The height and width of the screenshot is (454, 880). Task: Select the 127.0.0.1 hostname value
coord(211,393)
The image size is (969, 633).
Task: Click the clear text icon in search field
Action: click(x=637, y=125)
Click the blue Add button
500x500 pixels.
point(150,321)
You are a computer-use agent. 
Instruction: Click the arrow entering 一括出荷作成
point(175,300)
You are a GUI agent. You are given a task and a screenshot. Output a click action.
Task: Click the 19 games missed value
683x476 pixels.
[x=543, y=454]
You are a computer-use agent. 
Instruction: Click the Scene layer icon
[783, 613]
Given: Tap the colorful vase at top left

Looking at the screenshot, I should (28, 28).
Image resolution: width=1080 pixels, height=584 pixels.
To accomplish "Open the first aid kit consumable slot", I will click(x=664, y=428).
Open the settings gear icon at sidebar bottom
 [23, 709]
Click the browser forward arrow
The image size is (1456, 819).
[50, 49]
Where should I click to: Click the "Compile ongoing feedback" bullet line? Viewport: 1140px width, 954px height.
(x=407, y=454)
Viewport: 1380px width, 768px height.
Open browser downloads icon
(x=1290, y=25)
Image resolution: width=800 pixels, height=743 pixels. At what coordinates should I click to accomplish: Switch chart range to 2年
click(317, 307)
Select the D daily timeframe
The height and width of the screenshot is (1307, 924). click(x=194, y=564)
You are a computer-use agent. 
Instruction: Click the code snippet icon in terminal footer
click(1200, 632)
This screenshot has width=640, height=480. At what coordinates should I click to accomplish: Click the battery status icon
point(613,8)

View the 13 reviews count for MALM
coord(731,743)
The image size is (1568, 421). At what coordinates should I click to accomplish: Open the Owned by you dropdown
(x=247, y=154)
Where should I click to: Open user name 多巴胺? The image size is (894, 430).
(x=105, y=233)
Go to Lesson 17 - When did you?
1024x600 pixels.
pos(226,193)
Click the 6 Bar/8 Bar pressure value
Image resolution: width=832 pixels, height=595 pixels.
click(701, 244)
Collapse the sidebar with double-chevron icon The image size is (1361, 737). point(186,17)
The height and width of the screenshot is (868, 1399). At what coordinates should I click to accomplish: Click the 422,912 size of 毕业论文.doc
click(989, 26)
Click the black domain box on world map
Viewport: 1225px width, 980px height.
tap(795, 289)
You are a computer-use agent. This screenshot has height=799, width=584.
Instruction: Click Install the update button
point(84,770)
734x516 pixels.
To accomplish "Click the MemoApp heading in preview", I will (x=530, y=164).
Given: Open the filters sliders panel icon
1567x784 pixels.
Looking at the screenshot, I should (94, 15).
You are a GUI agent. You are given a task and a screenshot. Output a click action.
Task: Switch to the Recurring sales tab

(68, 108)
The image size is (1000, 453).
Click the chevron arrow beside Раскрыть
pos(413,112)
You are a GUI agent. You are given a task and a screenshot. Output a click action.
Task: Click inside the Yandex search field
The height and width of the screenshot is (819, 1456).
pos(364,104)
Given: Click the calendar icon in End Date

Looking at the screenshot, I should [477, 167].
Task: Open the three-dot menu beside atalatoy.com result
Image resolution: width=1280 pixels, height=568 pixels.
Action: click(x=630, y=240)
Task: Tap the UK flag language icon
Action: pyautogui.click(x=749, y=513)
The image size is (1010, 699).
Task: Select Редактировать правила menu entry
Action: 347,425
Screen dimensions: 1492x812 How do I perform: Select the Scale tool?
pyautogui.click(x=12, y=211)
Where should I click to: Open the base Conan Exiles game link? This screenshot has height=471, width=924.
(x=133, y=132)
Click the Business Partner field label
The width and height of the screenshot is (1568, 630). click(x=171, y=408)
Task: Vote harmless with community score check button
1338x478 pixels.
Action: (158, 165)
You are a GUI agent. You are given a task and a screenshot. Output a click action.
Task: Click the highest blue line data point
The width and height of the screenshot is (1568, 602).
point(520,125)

---------------

PROBLEM: Reproduce the records word for word, from their first line through the line containing "point(175,300)", including both of those lines.

RIGHT ANSWER:
The height and width of the screenshot is (454, 880). Task: Select the 127.0.0.1 hostname value
coord(211,393)
The image size is (969, 633).
Task: Click the clear text icon in search field
Action: click(x=637, y=125)
Click the blue Add button
500x500 pixels.
point(150,321)
You are a computer-use agent. 
Instruction: Click the arrow entering 一括出荷作成
point(175,300)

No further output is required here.